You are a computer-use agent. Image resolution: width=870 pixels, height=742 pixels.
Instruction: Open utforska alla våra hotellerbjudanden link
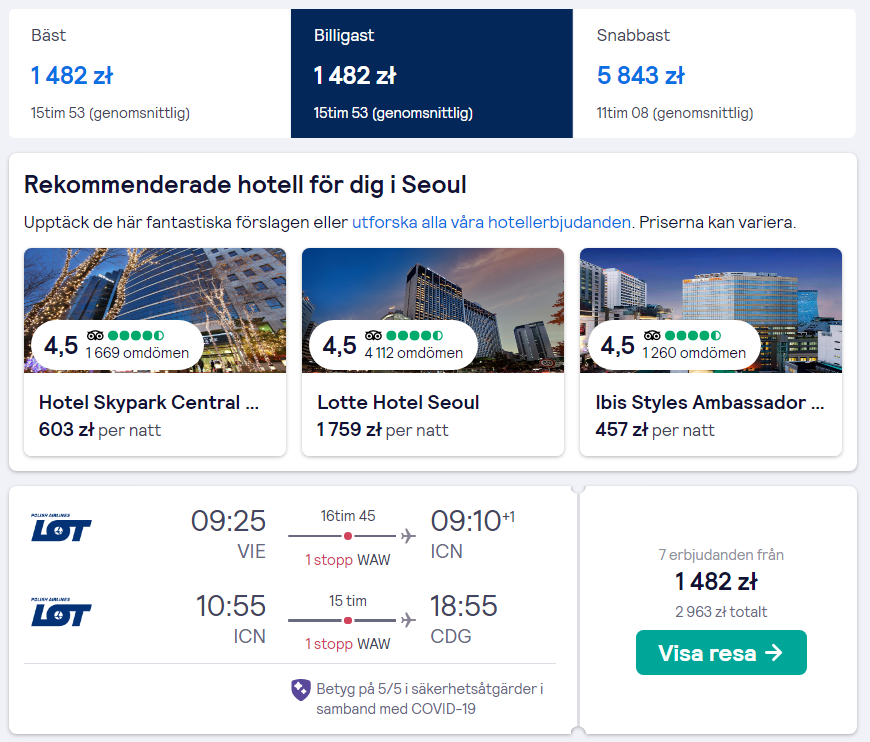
==
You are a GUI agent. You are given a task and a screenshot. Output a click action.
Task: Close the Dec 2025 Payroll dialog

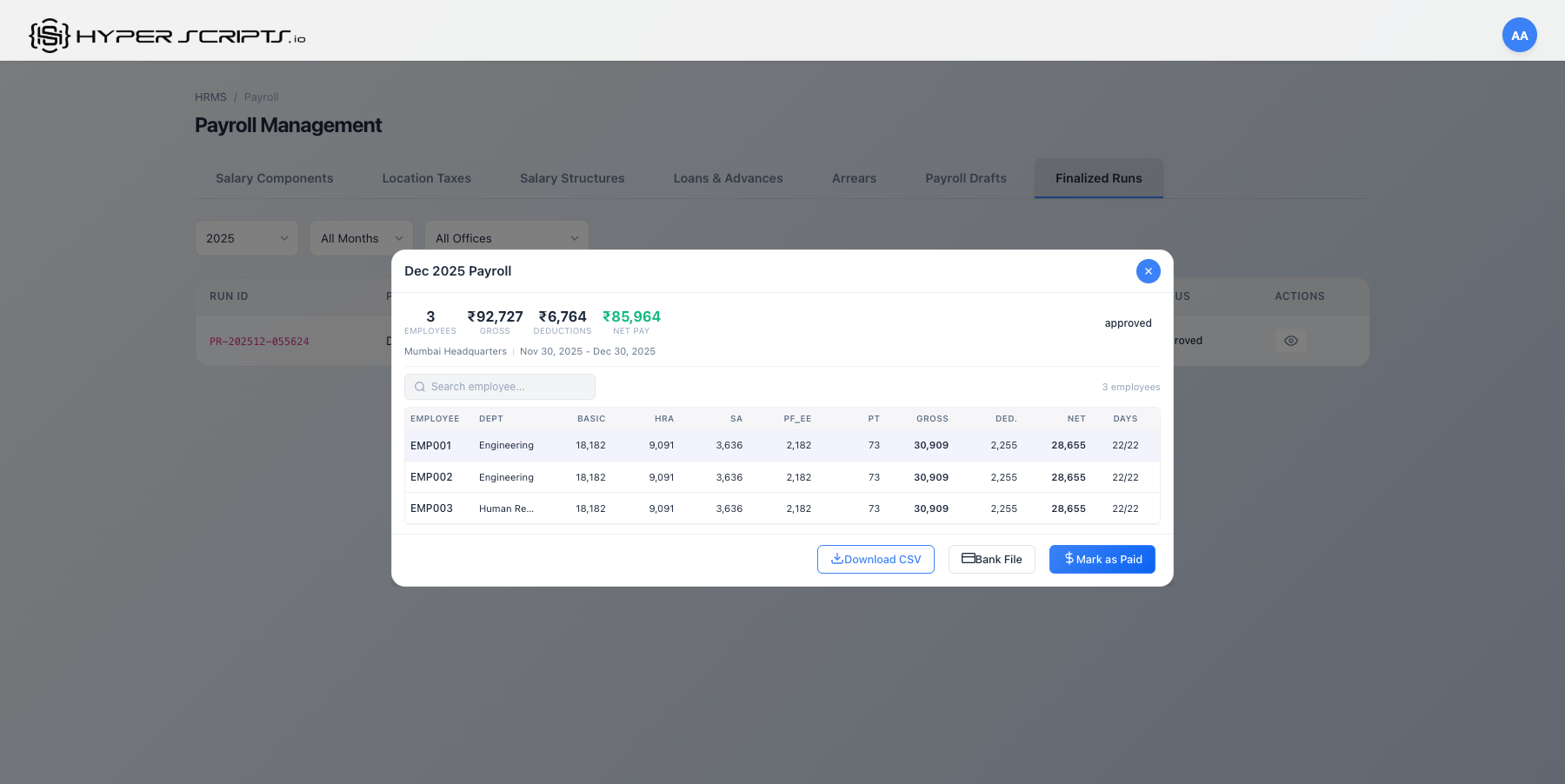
==
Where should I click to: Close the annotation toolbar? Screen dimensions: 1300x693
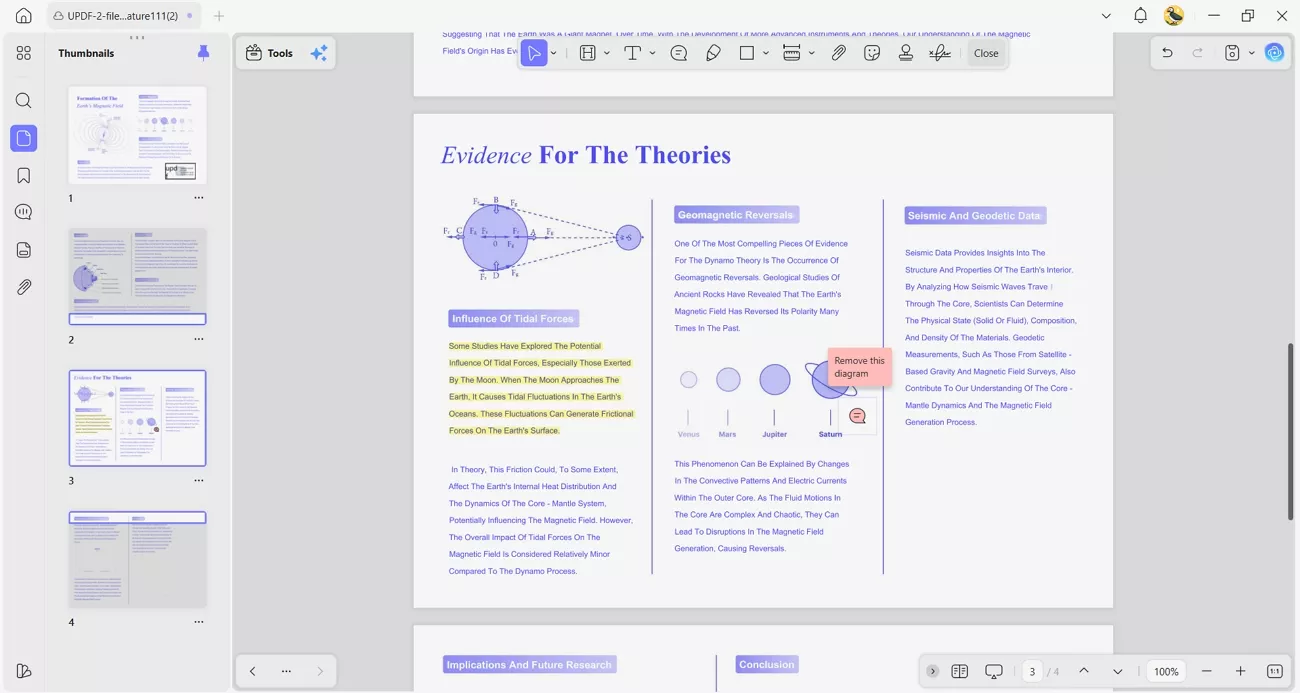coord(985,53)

• **Aim of the task**: Repeat, word for word, the lines above between the line holding "You are a computer-use" and the line holding "Instruction: Open utforska", inclusive; omit everything else.

• **Answer to this task**:
You are a computer-use agent. Image resolution: width=870 pixels, height=742 pixels.
Instruction: Open utforska alla våra hotellerbjudanden link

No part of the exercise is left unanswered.